## What is being asked
Answer these questions using the passage on Nabka Day 2011.
1. On what date did Nabka Day fall in 2011?
2. In which village does the IDF say its forces fired selectively toward rioters?
3. How many people were reported wounded, and where were they treated?

## Selected passage
=== Begin Enclosure ===
"Nabka Day" 2011 represents two major milestones: (1) the 63rd anniversary of the creation of the modern state of Israel by UN resolution, and (2) very close to the 63rd straight year of the UN doing everything it can to make up for its half-century-plus-old "mistake." Sunday May 15, 2011 also represents the first anniversary of Israel's establishment since the events of the "Arab Spring" began.
The results are not good. A possible terrorist attack was carried out in Tel Aviv, rioters massed in areas near Israel's borders with Syria, Lebanon, the West Bank and the Gaza Strip, and incursions against Israeli territory were made along three of those borders, including that with Syria - a border which could generally be considered Israel's most secure aside from the Mediterranean coast. According to reports, "thousands of protesters stormed the fence [between Syria and Israel] and hundreds burst through, pelting soldiers with stones, the military said. Soldiers guarding the border opened fire to stop them." The IDF says its "forces fired selectively towards rioters who were targeting security infrastructure" in the Israeli Arab village of Majdal Shams. Prime Minister Benjamin Netanyahu has said the IDF was ordered "to act with 'maximum restraint'." Four invaders were reported killed, while thirty were wounded. The latter were treated at a nearby medical center and have already been returned to Syria.
=== End Enclosure ===
Records from a data collection:
=== Begin Enclosure ===
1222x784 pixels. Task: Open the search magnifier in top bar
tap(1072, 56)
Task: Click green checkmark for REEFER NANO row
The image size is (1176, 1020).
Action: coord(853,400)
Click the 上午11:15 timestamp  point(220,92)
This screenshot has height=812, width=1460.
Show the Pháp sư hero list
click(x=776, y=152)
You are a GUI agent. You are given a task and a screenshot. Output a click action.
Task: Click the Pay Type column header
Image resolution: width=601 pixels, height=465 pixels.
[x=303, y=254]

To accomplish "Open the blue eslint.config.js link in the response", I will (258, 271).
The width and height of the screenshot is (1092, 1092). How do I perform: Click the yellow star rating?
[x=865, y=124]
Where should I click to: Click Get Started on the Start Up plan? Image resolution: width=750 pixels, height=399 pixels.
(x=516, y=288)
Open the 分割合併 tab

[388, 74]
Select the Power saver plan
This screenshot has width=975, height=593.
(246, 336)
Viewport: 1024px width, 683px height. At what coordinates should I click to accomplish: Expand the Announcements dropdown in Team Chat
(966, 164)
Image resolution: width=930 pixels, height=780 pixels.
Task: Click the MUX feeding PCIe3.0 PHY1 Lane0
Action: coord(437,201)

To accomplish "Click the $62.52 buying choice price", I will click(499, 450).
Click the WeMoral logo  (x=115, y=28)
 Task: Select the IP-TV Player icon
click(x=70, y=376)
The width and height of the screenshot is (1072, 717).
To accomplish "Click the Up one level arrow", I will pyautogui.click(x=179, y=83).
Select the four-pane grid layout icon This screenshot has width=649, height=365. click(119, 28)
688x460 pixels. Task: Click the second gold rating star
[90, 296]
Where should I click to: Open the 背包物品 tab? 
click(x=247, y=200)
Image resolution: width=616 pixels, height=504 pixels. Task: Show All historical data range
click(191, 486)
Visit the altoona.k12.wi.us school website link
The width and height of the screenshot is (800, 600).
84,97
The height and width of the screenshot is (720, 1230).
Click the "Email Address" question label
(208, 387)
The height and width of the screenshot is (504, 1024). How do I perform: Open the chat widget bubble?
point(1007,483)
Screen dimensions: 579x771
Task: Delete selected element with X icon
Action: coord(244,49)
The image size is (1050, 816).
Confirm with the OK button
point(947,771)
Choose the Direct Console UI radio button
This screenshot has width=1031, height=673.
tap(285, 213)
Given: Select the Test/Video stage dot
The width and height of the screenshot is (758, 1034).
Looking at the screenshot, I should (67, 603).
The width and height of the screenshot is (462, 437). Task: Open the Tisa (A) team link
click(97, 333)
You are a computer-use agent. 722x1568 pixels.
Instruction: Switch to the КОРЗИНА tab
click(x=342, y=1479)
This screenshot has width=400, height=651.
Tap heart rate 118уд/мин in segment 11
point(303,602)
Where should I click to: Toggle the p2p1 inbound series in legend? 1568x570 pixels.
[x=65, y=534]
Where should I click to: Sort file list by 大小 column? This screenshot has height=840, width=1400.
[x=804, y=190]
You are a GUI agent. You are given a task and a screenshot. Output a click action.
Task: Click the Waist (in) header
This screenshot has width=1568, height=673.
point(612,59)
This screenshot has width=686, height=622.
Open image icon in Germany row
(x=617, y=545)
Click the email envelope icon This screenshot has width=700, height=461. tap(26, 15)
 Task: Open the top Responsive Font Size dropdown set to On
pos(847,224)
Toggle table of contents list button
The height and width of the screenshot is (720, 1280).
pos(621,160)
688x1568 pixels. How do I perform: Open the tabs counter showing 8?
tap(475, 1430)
=== End Enclosure ===
## Response area
1. Sunday, May 15, 2011
2. Majdal Shams
3. Thirty were wounded, and they were treated at a nearby medical center.